На Ремне обоз растянулся на милю. Франсуа, нахлёстывая жеребца, гнал его по обочине вдоль неровной вереницы возов, телег и фур, пересчитывал, сбивался, бранился вслух и пересчитывал заново. И брички с зерном, принятой накануне у июнитов по описи, в результате не досчитался. Не успевший протрезветь Дюжарден неумело оправдывался, но по выражению его лупоглазой продувной рожи, по бегающему мутному взгляду Франсуа безошибочно определил, что бричка ночью была угнана, доставлена в соседнее кочевье и обменяна там на самогон.
К вечеру дождь наконец стих. На юге Сол растолкал тучи и теперь выглядывал в просвет круглым оранжево-жёлтым глазом. Франсуа приказал распрягать и, пряча взгляд, путано отчитался перед аббатом Дюпре. Пропажу брички святой отец воспринял с присущим ему стоицизмом – закатил глаза, выматерился по-апрельски и помянул нечистого, после чего отпустил лейтенанта, добавив, что непременно доложит о происшествии в июнь. Мысленно послав аббата до непотребной матери, Франсуа приказал становиться лагерем.
Телеги с добром сбили в кучу на повороте Ремня, провинившийся Дюжарден отправился их невесть от кого охранять, остальные разожгли костры, и сержант Амбуаз, аккомпанируя себе на гармонике, затянул «Прощай, Мари». От костров поднимался дымок, едва заметный в сумерках, и лица сидящих вокруг расплывались в мареве. Расплывался и запах съестного, мешаясь с дымом и духом влажной апрельской земли. Песенка Амбуаза, голоса балагурящих о том и о сём солдат, конское ржание, поскрипывание упряжи – привычный вечерний шум лагеря казался сегодня особенно уютным, всегдашним и незыблемым. Словно всегда было так и будет ещё, будет из года в год и дальше, дальше, уже без Амбуаза, без Дюжардена, без самого Франсуа…
– Я вот думаю, – подсел к Франсуа наголо бритый, вислоусый Антуан Коте. – Какой во всём этом смысл?
– В чём «в этом»? – Лейтенант поворошил веткой поленья в костре.
– Вот смотри. – Коте оглянулся, убедился в отсутствии посторонних ушей и на всякий случай перешёл на шёпот: – Из июня нам гонят зерно, фрукты, одежду, лекарства, так?
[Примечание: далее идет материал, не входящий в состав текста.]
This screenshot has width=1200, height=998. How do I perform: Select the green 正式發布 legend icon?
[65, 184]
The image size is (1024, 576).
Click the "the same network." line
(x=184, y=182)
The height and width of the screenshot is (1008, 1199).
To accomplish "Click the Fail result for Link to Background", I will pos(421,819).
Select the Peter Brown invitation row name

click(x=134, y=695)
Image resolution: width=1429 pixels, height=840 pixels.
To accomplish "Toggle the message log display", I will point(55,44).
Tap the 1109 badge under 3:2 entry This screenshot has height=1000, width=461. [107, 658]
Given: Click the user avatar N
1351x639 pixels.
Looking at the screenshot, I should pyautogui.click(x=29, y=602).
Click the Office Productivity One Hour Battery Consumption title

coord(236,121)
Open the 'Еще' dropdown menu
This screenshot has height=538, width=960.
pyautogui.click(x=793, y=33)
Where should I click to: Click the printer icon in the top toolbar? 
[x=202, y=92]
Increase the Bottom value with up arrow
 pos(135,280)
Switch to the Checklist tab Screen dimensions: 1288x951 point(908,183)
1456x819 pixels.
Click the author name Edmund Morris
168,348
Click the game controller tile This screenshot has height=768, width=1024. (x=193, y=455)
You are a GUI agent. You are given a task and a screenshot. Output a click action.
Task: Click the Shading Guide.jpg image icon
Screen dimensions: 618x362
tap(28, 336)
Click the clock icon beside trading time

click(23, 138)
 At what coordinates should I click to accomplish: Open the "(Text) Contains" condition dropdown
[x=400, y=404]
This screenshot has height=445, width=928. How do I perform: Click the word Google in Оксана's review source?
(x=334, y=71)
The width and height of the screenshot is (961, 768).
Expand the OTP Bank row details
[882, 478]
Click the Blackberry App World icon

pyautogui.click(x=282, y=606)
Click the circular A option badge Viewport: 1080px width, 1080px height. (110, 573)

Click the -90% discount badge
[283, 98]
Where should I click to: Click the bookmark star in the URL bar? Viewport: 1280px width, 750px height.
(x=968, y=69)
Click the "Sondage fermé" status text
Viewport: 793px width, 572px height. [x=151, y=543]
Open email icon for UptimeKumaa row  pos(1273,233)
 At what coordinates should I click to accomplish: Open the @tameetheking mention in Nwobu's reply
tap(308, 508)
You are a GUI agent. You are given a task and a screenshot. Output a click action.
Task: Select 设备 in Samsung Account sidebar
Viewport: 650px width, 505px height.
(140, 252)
Всё это идёт в обмен на звериные шкуры и рыбу. Больше у февралитов ничего нет, правильно?
– Правильно. И что с того? – Франсуа сплюнул в костёр.
– Пойдём дальше. Два пункта. Первый – не стань мы менять, зимники довольно быстро околели бы с голоду. И второй – рыба куда ни шло, но кому кроме самих февралитов нужны эти шкуры? В летних месяцах тепло, там их носить не станут. И получается, что от этих зимников одна головная боль, передохни они все, никто бы плакать не стал. А с ними цацкаются, жратву на них переводят, снадобья, тряпки. Раньше и оружие им поставляли, хорошо хоть сейчас одумались. Ты как считаешь, лейтенант, зачем всё это? Ради сотни-другой вонючих шкур?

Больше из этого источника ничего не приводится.